The vision of the RCSF is to create a pleasant, green environment where Rwandans of all ages can develop their cricket, building self-esteem and life skills. The intention is not to develop a cricket stadium in the conventional sense but to create a unique social place in a setting that complements the beauty of the Rwandan landscape.
The development is conceived as an opportunity to empower and engage local people in need of work, skills and income though the use of local materials and labour intensive construction techniques. Using rainwater harvesting and land use technologies, the project will be a benchmark in responsible, sustainable development and will provide the people of Rwanda with a unique and valuable asset.
David Cameron, former UK Prime Minister and Honorary Patron of RCSF, commented:
I’m delighted to support the Rwanda Cricket Stadium Foundation appeal. Sport is a great way to bring a country together and cricket is one of the fastest growing sports in Rwanda, with children from all different backgrounds increasingly enthusiastic to pick up a bat and ball.
The cricket ground and pavilion will be constructed on a 4.5 hectare plot on the outskirts of Kigali. The multi-phase construction will be overseen in part by the designers of the pavilion – Light Earth Designs LLP. This award winning practice is pioneering the technique of Catalan timbrel vaulting using soil stabilised technology. The project develops the vault application for seismic areas and proposes a series thin shell vaults of up 16m spans, giving spectators wide unobstructed views of the cricket oval.
The vaulted forms of the pavilion spring from the naturally falling ground levels and trace the geometry of a ‘bouncing ball parabola’. The largest vault, which houses the main social areas such as the bar and restaurant, spans an impressive 16m. The next vault, at 12.5m, contains the player and umpire dressing areas as well as the clubhouse which will offer free HIV testing to the local community. The smallest vault houses club offices and storage as well as a press viewing area. Simple concrete ‘tables’ infilled with local renewable natural materials are inserted into the vaults to create enclosed ground floor areas and open ‘mezzanines’ with fantastic views over the oval. The vaults are covered with broken recycled ceramic tiles using a Catalan technique called ‘trencadis’. The tiles are laid in a pattern generated by ‘pixellating’ the natural surrounding foliage. The building is designed to become an extension of the landscape, blending in naturally with the topography of the ‘land of a thousand hills’.
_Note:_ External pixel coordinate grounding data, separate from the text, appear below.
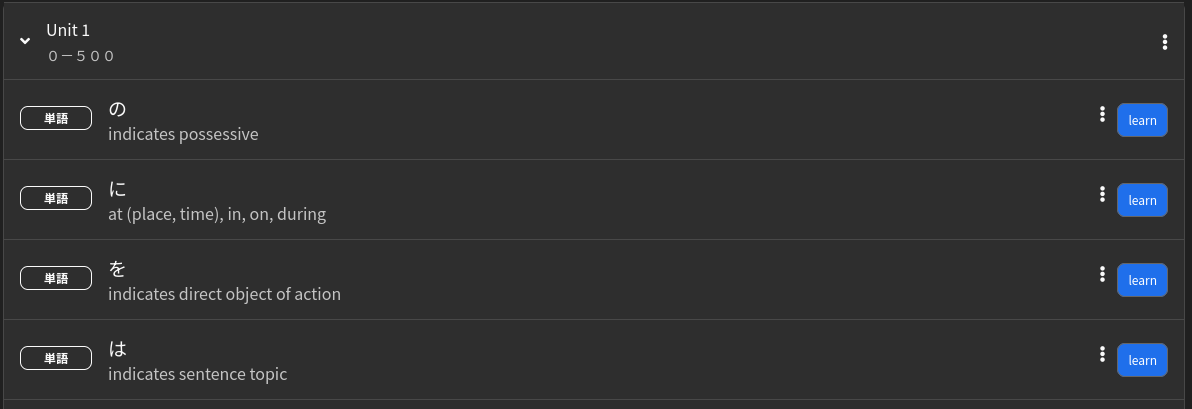The height and width of the screenshot is (409, 1192).
Task: Select the の vocabulary word
Action: (117, 108)
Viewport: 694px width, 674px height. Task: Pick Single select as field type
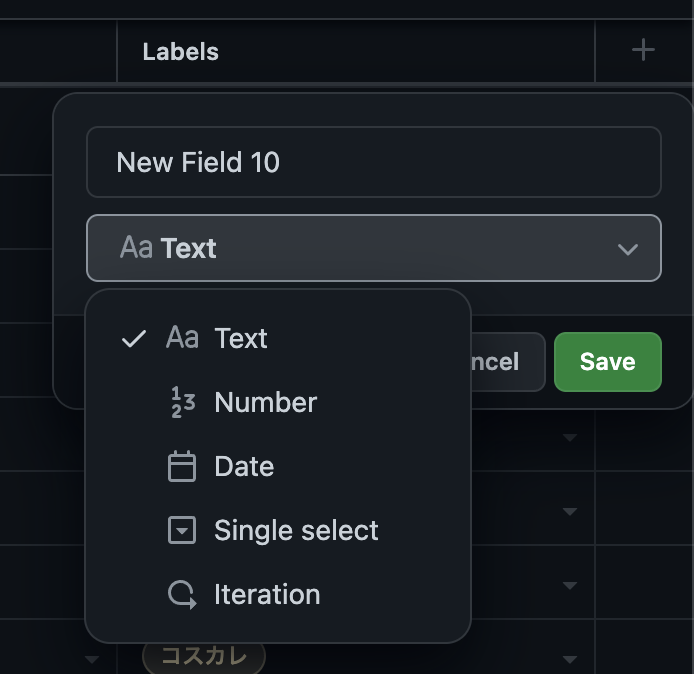pos(296,530)
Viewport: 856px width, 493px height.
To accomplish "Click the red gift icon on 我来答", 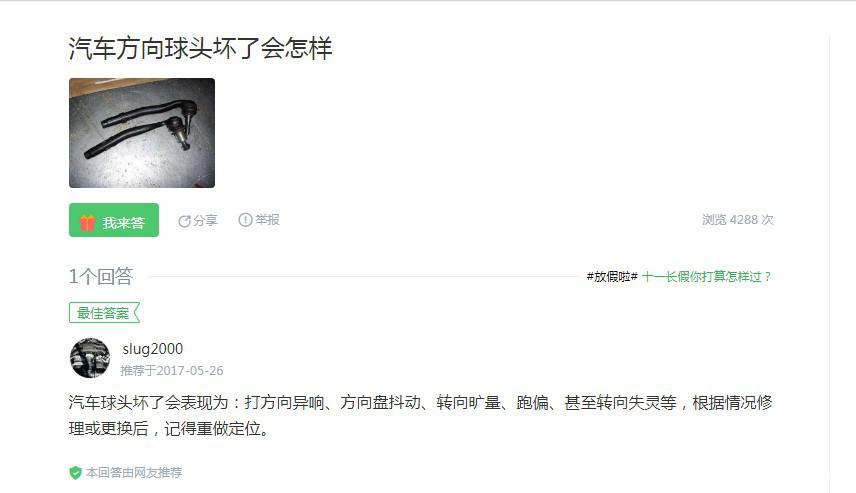I will (87, 222).
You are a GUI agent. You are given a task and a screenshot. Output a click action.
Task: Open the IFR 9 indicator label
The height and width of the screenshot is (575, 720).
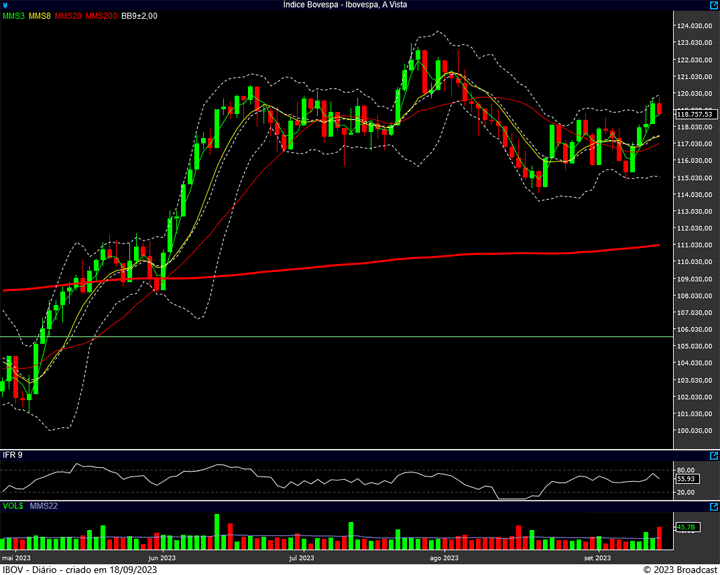tap(13, 455)
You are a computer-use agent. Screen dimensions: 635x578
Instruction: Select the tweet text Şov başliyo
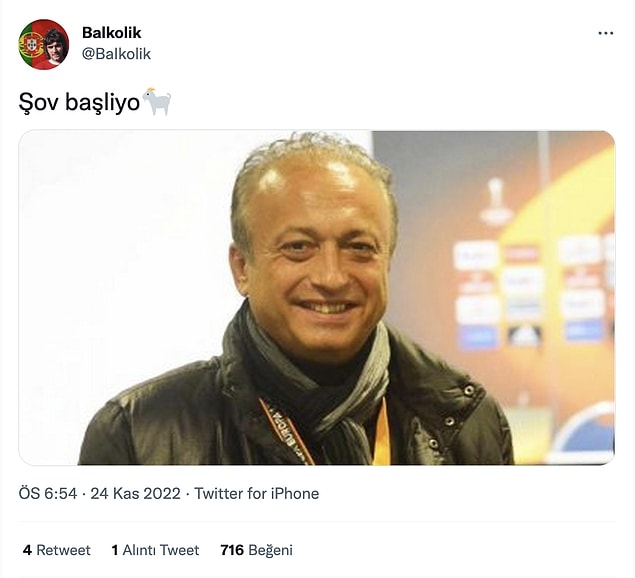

The project is to be constructed using predominantly local labour sourced through a Rwandan Governmentled social protection programme, the Vision Umurenge Project. Households from the two poorest categories of the population (Ubudehe 1 and 2), will be recruited to work on the construction of the project. The cricket ground will provide education for local youth, create local jobs, demonstrate the use and benefits of sustainable design and brings new building technologies to Rwanda’s construction industry.
The objective of the new ‘pavilion appeal’ campaign is to raise £250,000 to complete the building and launch the new stadium in Kigali. Homestrings has been appointed to galvanise the global African diaspora to support this initiative and contribute to its financing.
The fundraising campaign ends on December 15th 2016. It is being coordinated by Homestrings and the Rwanda Cricket Stadium Foundation and has a rewards-based program involving gifts and recognitions.